We left early because Laura and I were baby-sitting (kidsitting, rather) for Laurie's three kids, Chris, Kimberly and Brian. We ate dinner, went to see Mr. Deeds, and then got some ice cream at Cold Stone (which was very good). (We saw Prashant at the theater - somehow I always manage to run into him when I go see a movie up here). It was an entertaining evening. They are very cute and very likable kids.

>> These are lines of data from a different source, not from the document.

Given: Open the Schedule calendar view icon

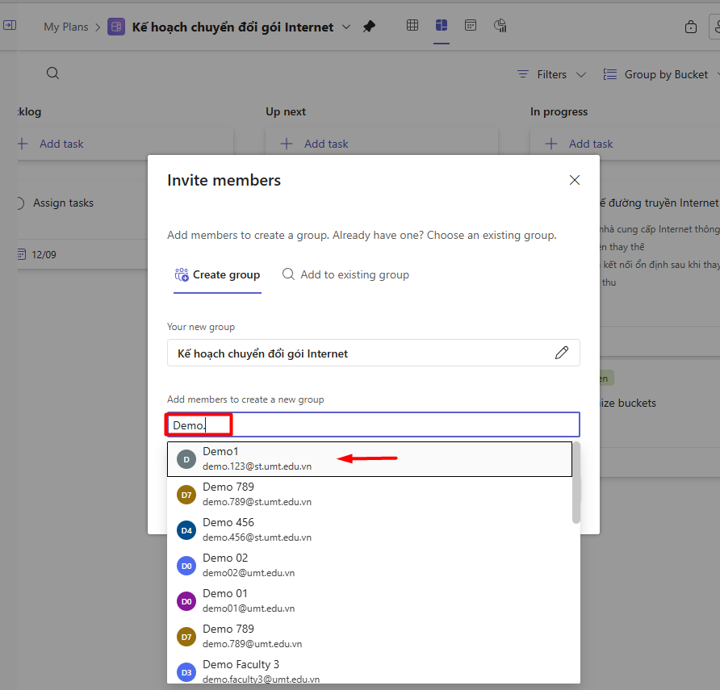Looking at the screenshot, I should coord(471,26).
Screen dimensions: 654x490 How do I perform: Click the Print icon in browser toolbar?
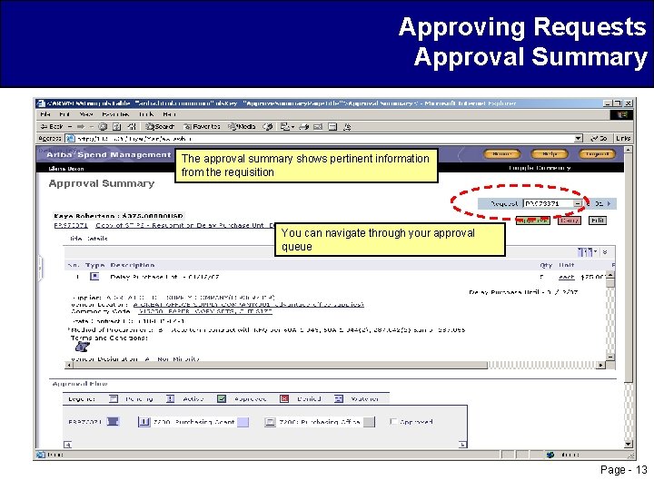click(x=304, y=127)
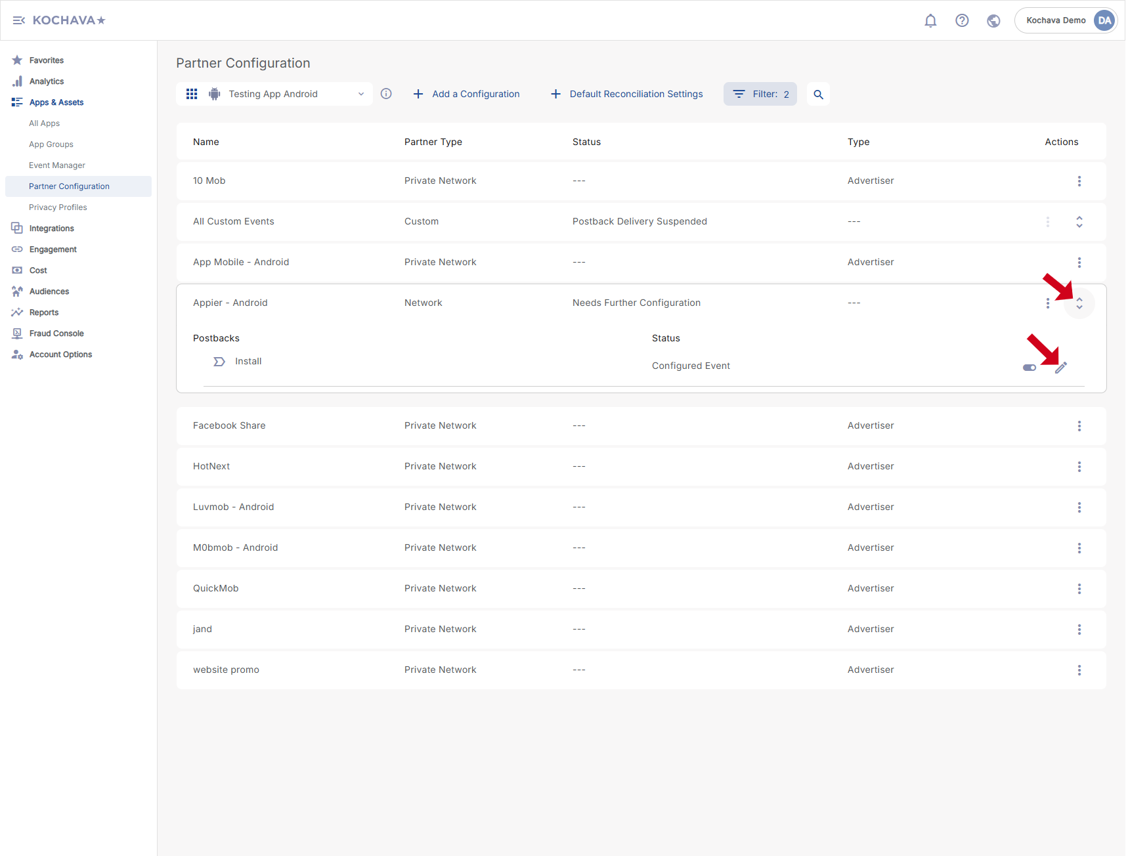Open actions menu for Facebook Share row
This screenshot has height=856, width=1128.
(1079, 426)
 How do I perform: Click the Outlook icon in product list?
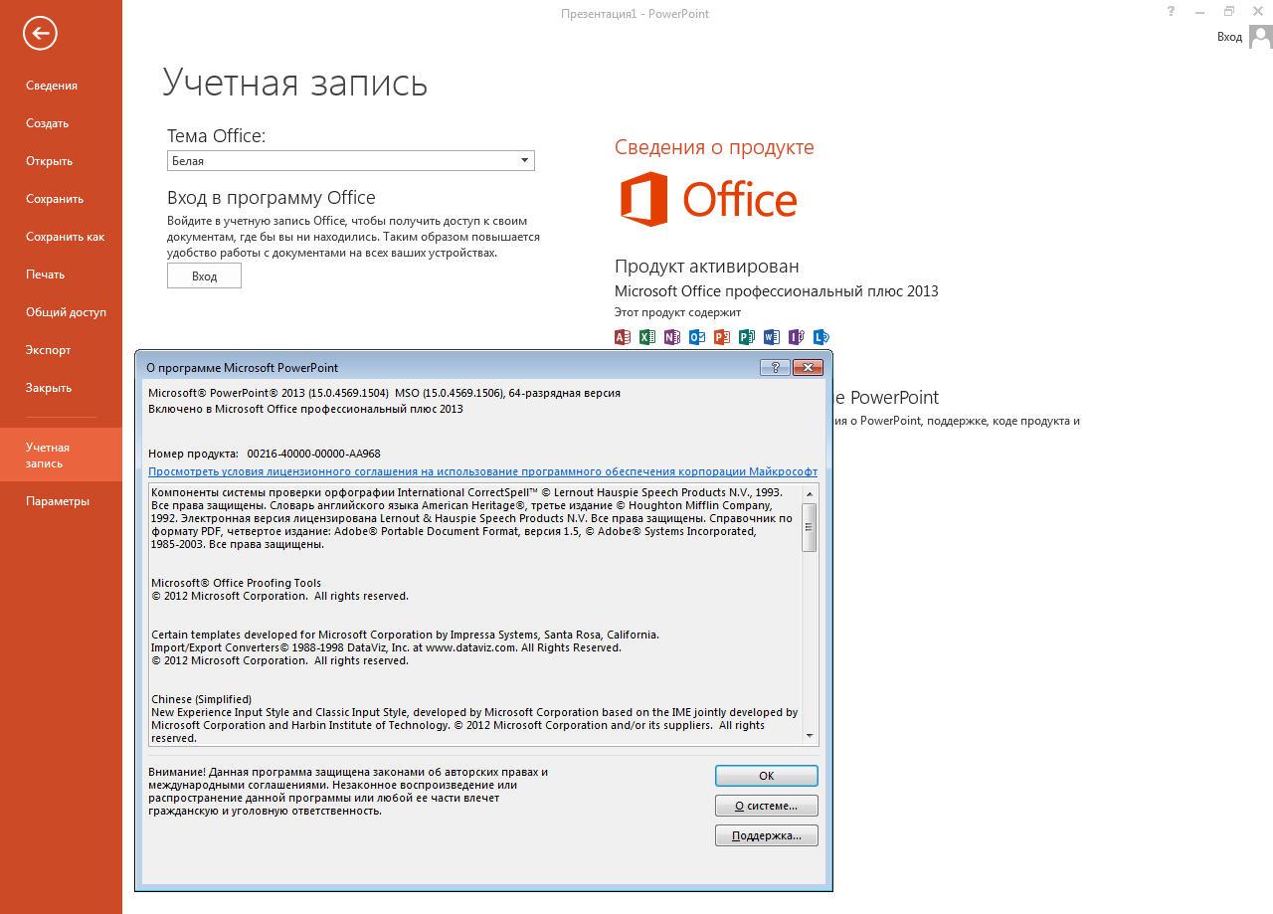click(697, 337)
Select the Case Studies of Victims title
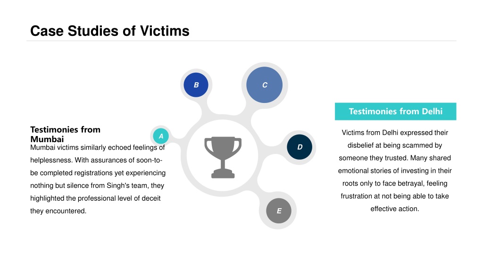The image size is (483, 272). [109, 31]
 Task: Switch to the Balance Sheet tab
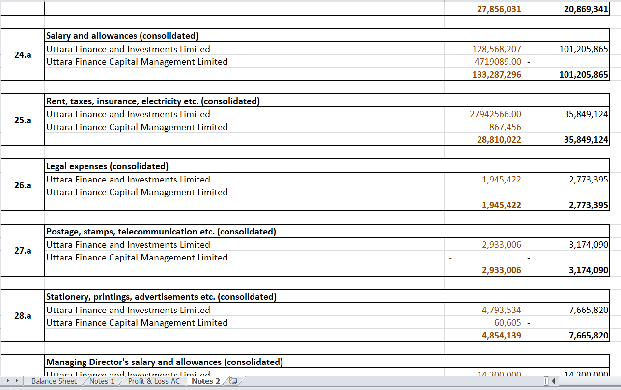(53, 381)
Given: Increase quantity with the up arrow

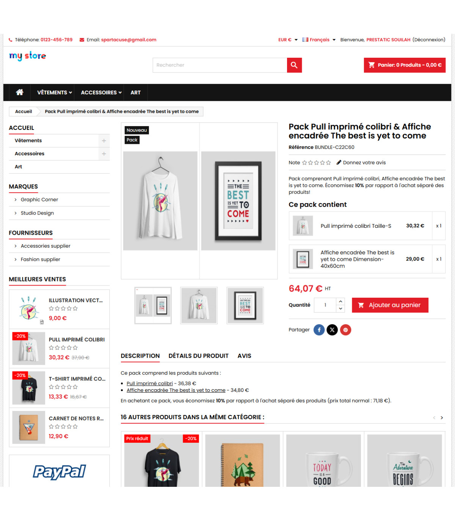Looking at the screenshot, I should pos(340,301).
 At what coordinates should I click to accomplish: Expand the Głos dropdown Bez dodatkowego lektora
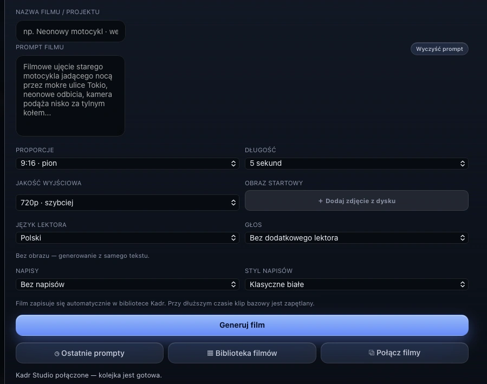point(356,238)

Note: Today, Laura and I observed that "William Stufflebeam" has the same number of syllables as "water buffalo". Don't ask.Friday:
This morning we showed Annie the questions on the GRE that we needed some help on. She's going to set us up appointments with some other faculty members here so we can ask them questions. Most of the ones we had problems with were theory questions. I have to say that UGA did a good job of preparing me for the GRE. I griped and complained about having to learn some of the stuff (and I clearly didn't learn theory as well as I could have), but now at least I'm not completely lost in terms of the GRE. So special thanks to all my professors in Georgia! The rest of the day, I got the survey pretty much set up in PHP. I discovered that I didn't have access to MySQL, so I had to email William about getting that working. He had forgotten the password, so he had to email Paul. Hopefully I will be all set up by Monday.
We went out for Mexican with the Williams, and then Laura packed. She is abandoning me for several days to go to a family reunion in South Carolina. Apparently, she thinks because everyone else has been taking vacations throughout the summer that she has the right to leave as well. The nerve.Saturday:
Laura left bright and early, and I continued to sleep and sleep and sleep. I slept in past 9 for the first time this summer. It was quite pleasant. I tried to go study for the GRE, but the library was closed and Borders was too busy, so instead I just went shopping. I finally managed to use some more gift certificates from last Christmas, and they gave me the change from one of the cards, so I actually made money on the trip. I work on the GRE that afternoon, so I've had a cornucopia of pretentious words running through my head, like mendacious, invidious, and calumnious. I'm working on the verbal section first, as that should boost my confidence - I'll get around to math eventually. If I could only remember all the words, I'd use them in normal conversation. They are exceedingly diverting. It was Brian's half-birthday, so there was family dinner, cake and fireworks that evening.